# WHAT IS NEEDED
Rewrite every line from the one containing "You are a computer-use agent." through the one containing "[x=264, y=230]", both included, and nothing else. Keep the request wording unchanged, multiply each coordinate in the answers by 2.55, round to whole numbers with halves going up, and leave the pictures out.

# INFORMATION SHOWN
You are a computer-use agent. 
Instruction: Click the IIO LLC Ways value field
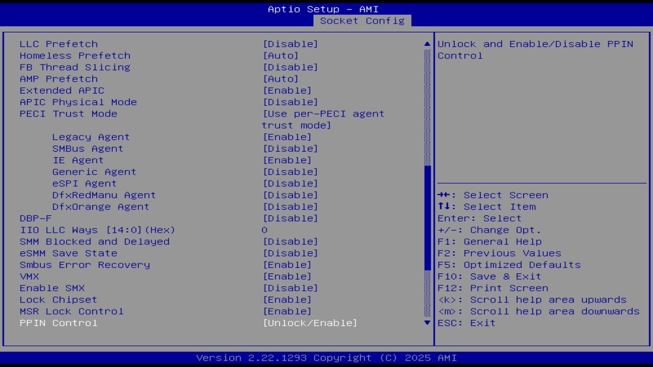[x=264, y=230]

---

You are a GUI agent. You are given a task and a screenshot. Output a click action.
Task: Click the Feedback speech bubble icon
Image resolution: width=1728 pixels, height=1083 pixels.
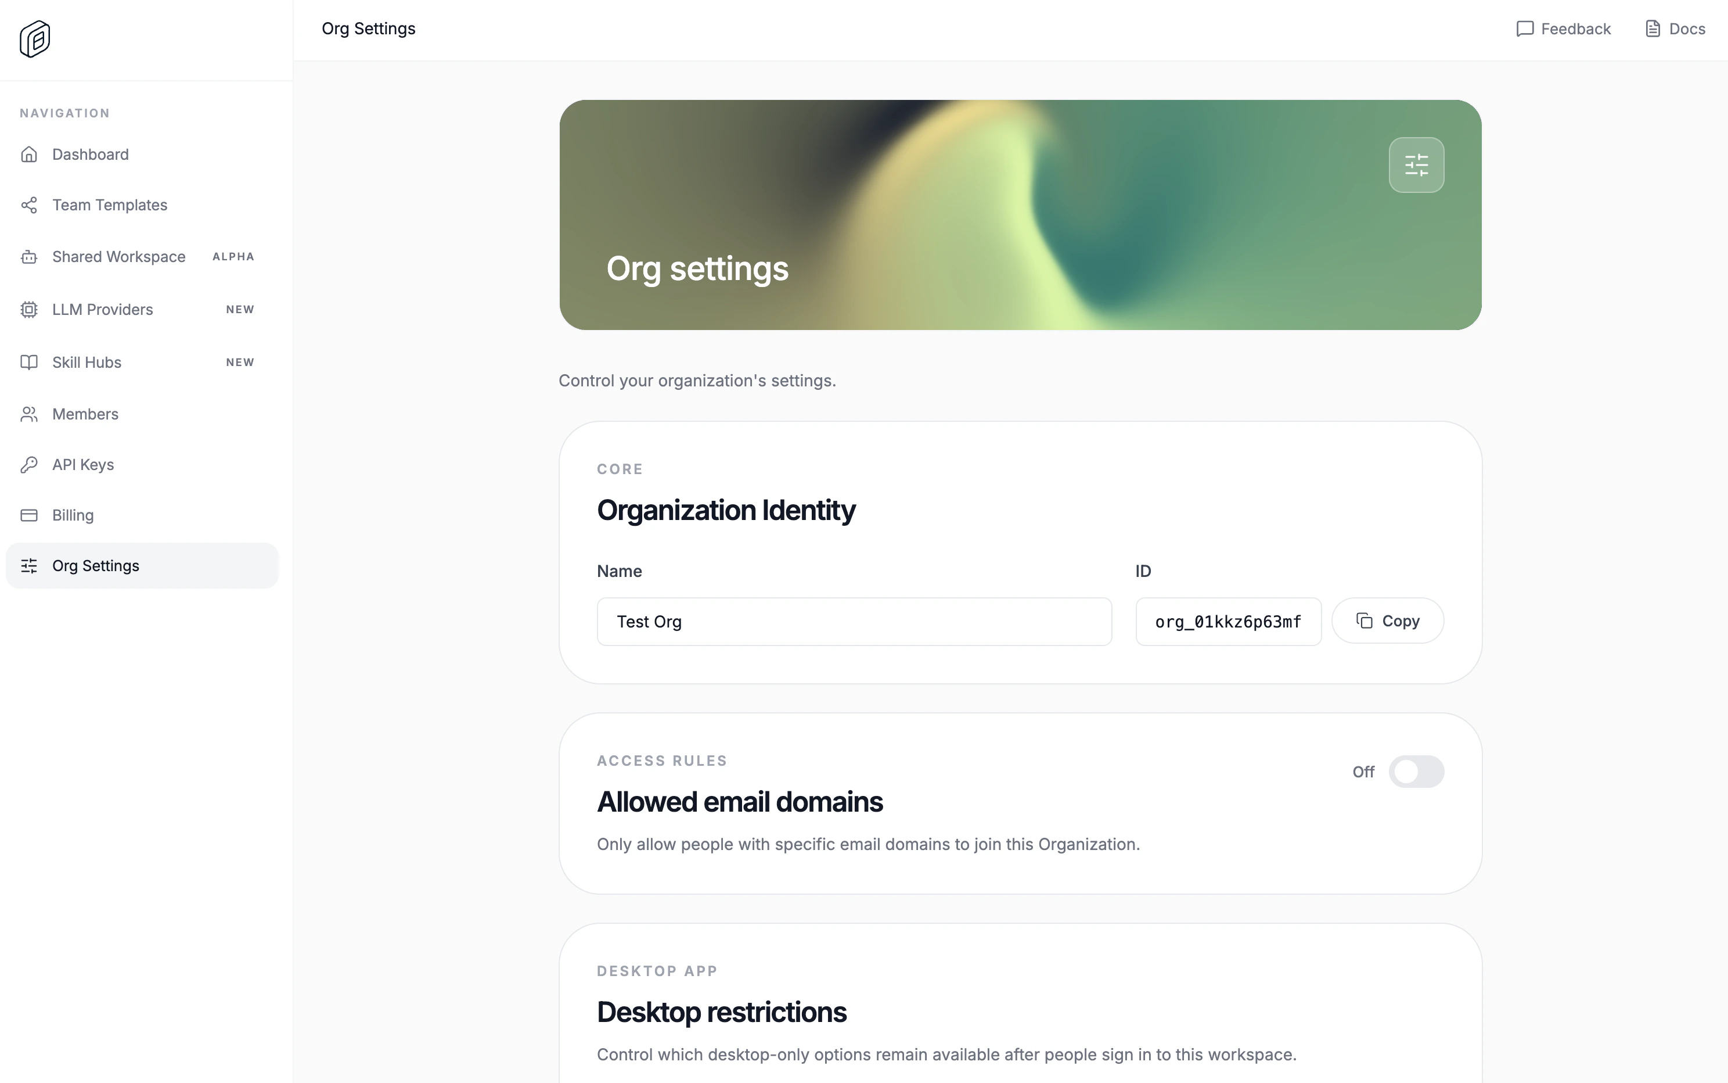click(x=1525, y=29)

---

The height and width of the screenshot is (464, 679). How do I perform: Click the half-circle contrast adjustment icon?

# THE COMPLETED TASK
You are a computer-use agent. 
Instruction: Click the IIO LLC Ways value field
[x=673, y=587]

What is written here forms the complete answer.